___ INPUT ___
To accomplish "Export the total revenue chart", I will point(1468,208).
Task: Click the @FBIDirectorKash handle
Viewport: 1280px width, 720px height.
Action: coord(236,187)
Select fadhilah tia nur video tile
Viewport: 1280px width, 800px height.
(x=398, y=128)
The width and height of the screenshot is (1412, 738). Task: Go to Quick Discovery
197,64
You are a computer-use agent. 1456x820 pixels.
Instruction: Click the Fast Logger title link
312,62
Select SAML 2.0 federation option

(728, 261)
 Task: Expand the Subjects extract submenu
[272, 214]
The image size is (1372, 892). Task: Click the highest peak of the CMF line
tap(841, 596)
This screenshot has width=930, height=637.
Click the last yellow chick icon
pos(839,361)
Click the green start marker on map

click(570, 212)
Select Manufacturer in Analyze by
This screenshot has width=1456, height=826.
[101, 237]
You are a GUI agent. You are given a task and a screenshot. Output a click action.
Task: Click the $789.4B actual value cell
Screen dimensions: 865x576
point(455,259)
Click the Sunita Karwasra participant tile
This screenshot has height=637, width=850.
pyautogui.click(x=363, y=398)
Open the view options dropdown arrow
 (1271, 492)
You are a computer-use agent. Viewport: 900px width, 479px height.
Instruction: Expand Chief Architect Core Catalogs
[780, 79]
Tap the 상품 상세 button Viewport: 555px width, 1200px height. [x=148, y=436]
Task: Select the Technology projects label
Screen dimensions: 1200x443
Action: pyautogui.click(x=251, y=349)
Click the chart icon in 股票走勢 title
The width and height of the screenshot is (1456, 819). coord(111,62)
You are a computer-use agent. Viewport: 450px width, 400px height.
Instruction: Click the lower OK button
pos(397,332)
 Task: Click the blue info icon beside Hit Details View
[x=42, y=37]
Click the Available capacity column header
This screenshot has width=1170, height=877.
___
» WHAT YOU ARE ASKED TO DO: Reproduce all of the records above line for line, leaving every character unchanged.

» RESPONSE TO THE TASK:
To accomplish "Export the total revenue chart", I will point(1468,208).
Task: Click the @FBIDirectorKash handle
Viewport: 1280px width, 720px height.
Action: coord(236,187)
Select fadhilah tia nur video tile
Viewport: 1280px width, 800px height.
(x=398, y=128)
The width and height of the screenshot is (1412, 738). Task: Go to Quick Discovery
197,64
You are a computer-use agent. 1456x820 pixels.
Instruction: Click the Fast Logger title link
312,62
Select SAML 2.0 federation option

(728, 261)
 Task: Expand the Subjects extract submenu
[272, 214]
The image size is (1372, 892). Task: Click the highest peak of the CMF line
tap(841, 596)
This screenshot has width=930, height=637.
Click the last yellow chick icon
pos(839,361)
Click the green start marker on map

click(570, 212)
Select Manufacturer in Analyze by
This screenshot has width=1456, height=826.
[101, 237]
You are a GUI agent. You are given a task and a screenshot. Output a click action.
Task: Click the $789.4B actual value cell
Screen dimensions: 865x576
point(455,259)
Click the Sunita Karwasra participant tile
This screenshot has height=637, width=850.
pyautogui.click(x=363, y=398)
Open the view options dropdown arrow
 (1271, 492)
You are a computer-use agent. Viewport: 900px width, 479px height.
Instruction: Expand Chief Architect Core Catalogs
[780, 79]
Tap the 상품 상세 button Viewport: 555px width, 1200px height. [x=148, y=436]
Task: Select the Technology projects label
Screen dimensions: 1200x443
Action: pyautogui.click(x=251, y=349)
Click the chart icon in 股票走勢 title
The width and height of the screenshot is (1456, 819). coord(111,62)
You are a computer-use agent. Viewport: 450px width, 400px height.
Instruction: Click the lower OK button
pos(397,332)
 Task: Click the blue info icon beside Hit Details View
[x=42, y=37]
Click the Available capacity column header
This screenshot has width=1170, height=877.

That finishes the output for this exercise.